When the Amiga CD32 came along I did program in the 4-button controller that came with it as an option. Fire and Ice uses it, and I believe I coded an extra jump button if you wanted to use it, plus a snow-bomb fire button as well as the main fire button. The ill-fated Uridium 2 CD32 version also was getting a 4-button controller mode, but it was never completed. That game had a simpler control mode anyway.
 

PSX

When the PlayStation nee PSX arrived, it had a controller with more buttons than one really needed, including shoulder buttons and the now ubiquitous ABXY button cluster. That does allow us to code multiple ways of controlling the game. I think that's better than either using all of the buttons for specific purposes or coding in user-assignable keys.
 
The controller is a two-handed device, so since they don't put half the buttons on the left and half on the right, you're stuck with it the way it is.
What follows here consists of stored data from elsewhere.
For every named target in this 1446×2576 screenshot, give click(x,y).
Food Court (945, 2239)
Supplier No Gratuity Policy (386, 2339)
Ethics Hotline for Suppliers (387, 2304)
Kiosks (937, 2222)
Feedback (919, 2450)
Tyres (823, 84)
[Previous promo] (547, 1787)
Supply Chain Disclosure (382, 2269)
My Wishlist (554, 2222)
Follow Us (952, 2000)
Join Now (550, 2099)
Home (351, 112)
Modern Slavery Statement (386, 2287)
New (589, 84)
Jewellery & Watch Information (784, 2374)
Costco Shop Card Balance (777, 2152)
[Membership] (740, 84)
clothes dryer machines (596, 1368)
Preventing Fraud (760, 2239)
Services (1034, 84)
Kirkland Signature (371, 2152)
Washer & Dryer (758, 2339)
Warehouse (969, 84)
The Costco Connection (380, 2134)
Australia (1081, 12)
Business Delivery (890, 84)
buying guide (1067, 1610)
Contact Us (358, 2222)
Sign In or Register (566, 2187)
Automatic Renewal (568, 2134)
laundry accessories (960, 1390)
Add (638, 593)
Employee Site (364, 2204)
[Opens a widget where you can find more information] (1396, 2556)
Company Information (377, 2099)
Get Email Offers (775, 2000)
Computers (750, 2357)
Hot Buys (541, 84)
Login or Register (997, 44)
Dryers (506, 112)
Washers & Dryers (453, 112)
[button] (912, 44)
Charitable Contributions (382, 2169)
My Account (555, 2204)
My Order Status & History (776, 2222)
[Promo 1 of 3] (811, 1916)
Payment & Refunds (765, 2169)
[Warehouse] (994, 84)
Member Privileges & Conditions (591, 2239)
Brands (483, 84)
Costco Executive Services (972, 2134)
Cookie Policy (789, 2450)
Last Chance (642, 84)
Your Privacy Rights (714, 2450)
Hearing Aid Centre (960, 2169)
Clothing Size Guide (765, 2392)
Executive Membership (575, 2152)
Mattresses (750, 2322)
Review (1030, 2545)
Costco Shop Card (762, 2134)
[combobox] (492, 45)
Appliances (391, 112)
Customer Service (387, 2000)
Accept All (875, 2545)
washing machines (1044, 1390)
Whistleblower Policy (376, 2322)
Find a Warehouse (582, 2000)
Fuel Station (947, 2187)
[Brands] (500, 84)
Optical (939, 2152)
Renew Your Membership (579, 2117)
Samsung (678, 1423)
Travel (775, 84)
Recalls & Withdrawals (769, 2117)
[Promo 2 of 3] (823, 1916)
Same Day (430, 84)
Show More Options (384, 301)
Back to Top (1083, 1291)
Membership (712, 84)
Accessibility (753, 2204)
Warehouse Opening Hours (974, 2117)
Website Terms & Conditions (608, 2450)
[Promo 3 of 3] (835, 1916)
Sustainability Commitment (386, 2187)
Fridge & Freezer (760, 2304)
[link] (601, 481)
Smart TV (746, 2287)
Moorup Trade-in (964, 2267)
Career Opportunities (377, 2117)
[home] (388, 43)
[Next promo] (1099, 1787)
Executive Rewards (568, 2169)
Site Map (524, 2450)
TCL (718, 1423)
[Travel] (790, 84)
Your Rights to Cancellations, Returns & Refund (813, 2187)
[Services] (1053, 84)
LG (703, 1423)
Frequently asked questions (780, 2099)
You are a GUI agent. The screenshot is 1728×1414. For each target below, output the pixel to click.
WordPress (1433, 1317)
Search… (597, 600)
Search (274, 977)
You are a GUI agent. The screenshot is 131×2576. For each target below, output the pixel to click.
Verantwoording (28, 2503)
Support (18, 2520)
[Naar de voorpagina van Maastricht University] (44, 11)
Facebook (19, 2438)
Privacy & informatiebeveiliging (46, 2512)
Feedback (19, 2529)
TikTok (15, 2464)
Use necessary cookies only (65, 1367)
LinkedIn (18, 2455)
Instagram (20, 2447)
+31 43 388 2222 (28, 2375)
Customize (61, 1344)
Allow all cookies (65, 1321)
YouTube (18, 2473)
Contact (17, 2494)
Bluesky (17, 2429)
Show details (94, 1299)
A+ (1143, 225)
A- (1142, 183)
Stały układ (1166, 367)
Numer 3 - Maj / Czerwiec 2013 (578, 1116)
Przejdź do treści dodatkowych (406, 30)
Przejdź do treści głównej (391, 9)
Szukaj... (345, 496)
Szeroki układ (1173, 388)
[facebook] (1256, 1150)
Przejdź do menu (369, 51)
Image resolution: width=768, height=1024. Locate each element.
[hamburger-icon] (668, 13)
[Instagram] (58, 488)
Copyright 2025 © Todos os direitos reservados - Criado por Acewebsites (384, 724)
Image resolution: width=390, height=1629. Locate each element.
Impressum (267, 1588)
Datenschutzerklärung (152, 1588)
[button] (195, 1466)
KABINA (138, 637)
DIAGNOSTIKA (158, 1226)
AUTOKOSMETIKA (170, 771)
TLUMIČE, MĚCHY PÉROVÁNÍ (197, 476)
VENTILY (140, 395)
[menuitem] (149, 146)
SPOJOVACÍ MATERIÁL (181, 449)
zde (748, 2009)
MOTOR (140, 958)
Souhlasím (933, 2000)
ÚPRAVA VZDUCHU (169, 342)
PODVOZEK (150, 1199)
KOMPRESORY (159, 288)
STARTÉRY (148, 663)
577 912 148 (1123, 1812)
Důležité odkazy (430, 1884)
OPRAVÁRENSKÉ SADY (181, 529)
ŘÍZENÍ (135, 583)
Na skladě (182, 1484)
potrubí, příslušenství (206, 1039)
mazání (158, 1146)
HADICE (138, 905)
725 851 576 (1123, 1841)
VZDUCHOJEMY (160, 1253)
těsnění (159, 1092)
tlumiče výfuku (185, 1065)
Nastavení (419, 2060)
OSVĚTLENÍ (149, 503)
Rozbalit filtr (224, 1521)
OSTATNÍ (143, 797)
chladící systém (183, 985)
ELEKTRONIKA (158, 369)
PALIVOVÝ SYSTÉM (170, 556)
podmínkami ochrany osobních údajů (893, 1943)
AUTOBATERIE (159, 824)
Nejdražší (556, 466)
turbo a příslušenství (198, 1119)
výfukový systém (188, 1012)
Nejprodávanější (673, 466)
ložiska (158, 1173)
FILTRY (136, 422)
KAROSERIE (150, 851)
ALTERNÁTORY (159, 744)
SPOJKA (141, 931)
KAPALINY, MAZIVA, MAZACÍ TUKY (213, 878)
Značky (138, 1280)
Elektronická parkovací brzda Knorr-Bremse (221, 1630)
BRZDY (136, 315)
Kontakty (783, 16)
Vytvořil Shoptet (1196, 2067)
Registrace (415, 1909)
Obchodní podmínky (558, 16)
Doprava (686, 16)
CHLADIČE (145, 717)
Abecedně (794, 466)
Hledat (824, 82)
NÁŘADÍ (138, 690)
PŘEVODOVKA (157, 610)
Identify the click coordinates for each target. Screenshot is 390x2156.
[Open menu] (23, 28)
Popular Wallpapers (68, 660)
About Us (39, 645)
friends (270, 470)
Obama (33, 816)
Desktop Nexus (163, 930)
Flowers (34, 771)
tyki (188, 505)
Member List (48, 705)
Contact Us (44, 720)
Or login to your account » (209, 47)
I'm left-handed but since left-handed devices are few and far between and expensive I've learned to use them right-handed. I've always thought that left-handed guitars look odd. If you play left-handed you can't borrow someone else's guitar.
 
Just while I'm on the subject, I went canoeing about 30 years ago and they dished out double-ended paddles. I got a left-handed one. Now my hands aren't on upside-down or anything, I just lead off with left, so why is one paddle rotated 180 degrees out from a right-handed paddle? I'm performing the same operation as the righties so why don't I get the same kit? I think they were "extracting the Michael". If you swap the ends over you get the same effect, right? That's a 30-year trauma I didn't need. I digress.
 
Back to the game controllers. I spend a lot of game development time getting the control mode right. I used to read that people deliberately mapped multiple fire functions onto one button to get higher fire rates. That's tantamount to cheating. It levels the playing field if the equipment is set up the same for everybody.  
 

PC

The Xbox One and 360 controllers have a plethora of buttons, and some analogue thumb-sticks and triggers. The wired controllers work on the PC (presumably the unwired ones do too) and I've written my API to get the inputs to the game from the XInput API. It didn't take too much code actually, they had the library calls down to a minimum, but you still need to get a digital version of the analogue inputs, and you need to know both whether a button is pressed now; or was just pressed down (and just released is good too, Uridium fires on button down and up!). You also need to watch out for a controller getting disconnected.
 
I intend to use the Xbox controllers as my input devices for any future PC games. They cost under a tenner and surely every PC games player has one or two of them? I might go with a couple of preset configurations, but believe me when I say that the control mode is integral to the game and I will figure out the best way to control it. I like the idea of the rumblers in there too and look forward to figuring out how best to use them.
 
The keyboard is just a bit too awkward, they always are. I was trying to play, well anything really, on my laptop and my fingers end up tripping over each other. There always used to be a problem with ghosting, if you hold down too many keys at once the driver can't figure out what you've pressed. The ctrl and alt keys are independent and need to be used a lot. Pity they put the almighty Windows key in between them. Like having a hand-grenade tucked in between your pineapples. Nobody likes that.
 
I am aware that mobile games use a lot less controls, so if a game idea springs to mind for a mobile game I probably won't do a PC version. I have seen some very simple one button games that do amazingly well.
 

With a nod and a wink to Frankie Howard, yes indeed.